• Task
Transcribe verbatim the part of the records that opens with the line containing "You are a computer-use agent. This" and closes with the line containing "421x267 pixels. [91, 110]", including both of those lines.

• Data lines
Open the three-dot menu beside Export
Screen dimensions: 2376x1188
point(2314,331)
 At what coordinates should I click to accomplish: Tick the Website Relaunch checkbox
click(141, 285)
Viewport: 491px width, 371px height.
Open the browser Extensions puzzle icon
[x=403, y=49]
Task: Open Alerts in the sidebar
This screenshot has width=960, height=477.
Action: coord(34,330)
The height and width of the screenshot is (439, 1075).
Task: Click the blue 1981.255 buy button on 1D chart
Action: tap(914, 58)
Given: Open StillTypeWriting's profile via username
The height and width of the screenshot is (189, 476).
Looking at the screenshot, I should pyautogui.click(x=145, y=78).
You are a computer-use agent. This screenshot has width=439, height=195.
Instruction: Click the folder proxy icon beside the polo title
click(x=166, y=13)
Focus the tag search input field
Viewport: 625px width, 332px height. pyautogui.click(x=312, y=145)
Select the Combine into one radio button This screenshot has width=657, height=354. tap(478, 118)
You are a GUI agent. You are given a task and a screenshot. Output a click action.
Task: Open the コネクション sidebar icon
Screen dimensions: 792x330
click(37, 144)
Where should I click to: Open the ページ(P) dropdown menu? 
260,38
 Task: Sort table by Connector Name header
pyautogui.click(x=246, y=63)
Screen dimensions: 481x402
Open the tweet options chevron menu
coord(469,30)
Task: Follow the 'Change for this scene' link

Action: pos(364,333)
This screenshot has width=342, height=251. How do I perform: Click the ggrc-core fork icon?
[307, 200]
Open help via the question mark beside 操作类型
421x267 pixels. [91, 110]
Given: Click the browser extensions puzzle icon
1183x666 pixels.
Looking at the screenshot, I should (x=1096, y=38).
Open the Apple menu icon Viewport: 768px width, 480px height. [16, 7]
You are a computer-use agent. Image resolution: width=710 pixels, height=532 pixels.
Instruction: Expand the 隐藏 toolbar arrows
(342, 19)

• The completed task
You are a computer-use agent. This screenshot has width=439, height=195.
Instruction: Click the folder proxy icon beside the polo title
click(x=166, y=13)
Focus the tag search input field
Viewport: 625px width, 332px height. pyautogui.click(x=312, y=145)
Select the Combine into one radio button This screenshot has width=657, height=354. tap(478, 118)
You are a GUI agent. You are given a task and a screenshot. Output a click action.
Task: Open the コネクション sidebar icon
Screen dimensions: 792x330
click(37, 144)
Where should I click to: Open the ページ(P) dropdown menu? 
260,38
 Task: Sort table by Connector Name header
pyautogui.click(x=246, y=63)
Screen dimensions: 481x402
Open the tweet options chevron menu
coord(469,30)
Task: Follow the 'Change for this scene' link

Action: pos(364,333)
This screenshot has width=342, height=251. How do I perform: Click the ggrc-core fork icon?
[307, 200]
Open help via the question mark beside 操作类型
421x267 pixels. [91, 110]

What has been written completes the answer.